Reproduce, word for word, the part of the records that opens with the line containing "Click 原材料 in the 恒力石化 row" and closes with the line containing "tap(1053, 477)". Leave the pictures out of your answer.

**PROVIDED INFORMATION:**
|---|
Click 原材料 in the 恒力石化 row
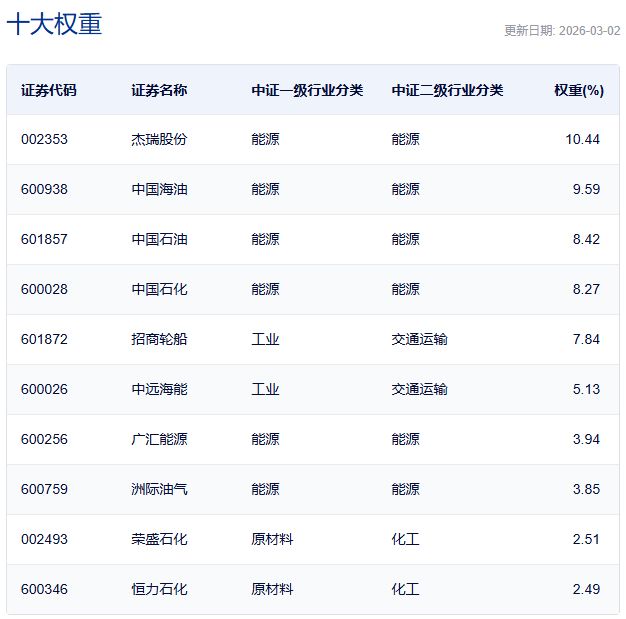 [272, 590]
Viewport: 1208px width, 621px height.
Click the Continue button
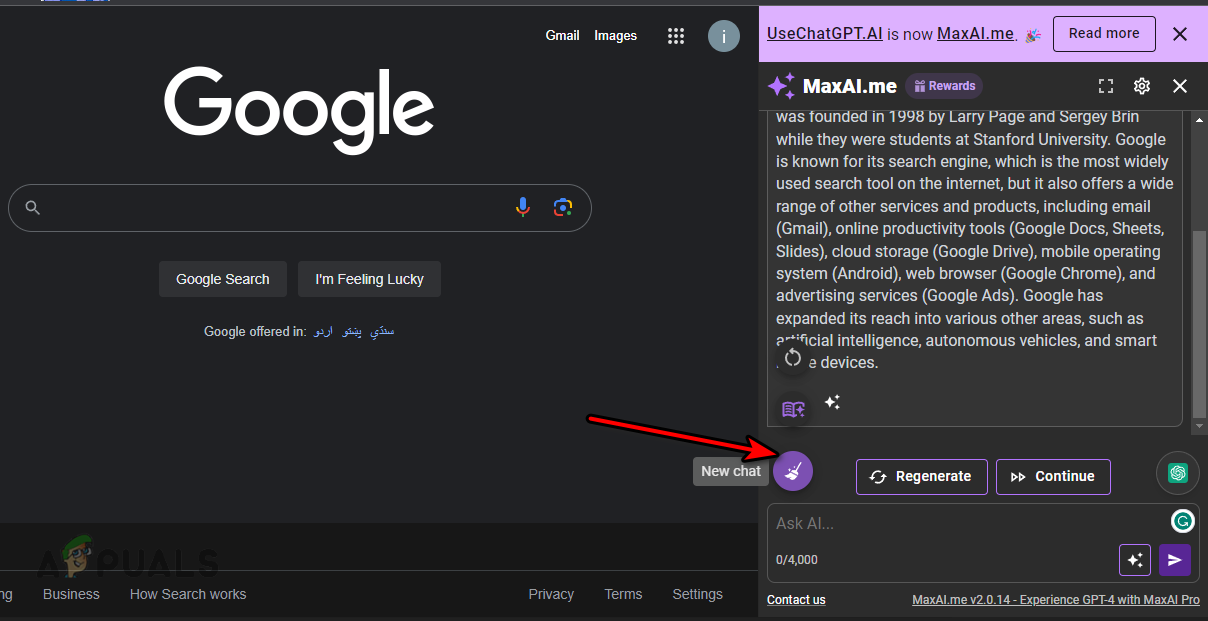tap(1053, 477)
|---|
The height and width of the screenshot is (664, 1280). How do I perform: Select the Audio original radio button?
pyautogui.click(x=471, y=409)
|---|
**ANSWER BELOW:**
Click 原材料 in the 恒力石化 row
 [272, 590]
Viewport: 1208px width, 621px height.
Click the Continue button
tap(1053, 477)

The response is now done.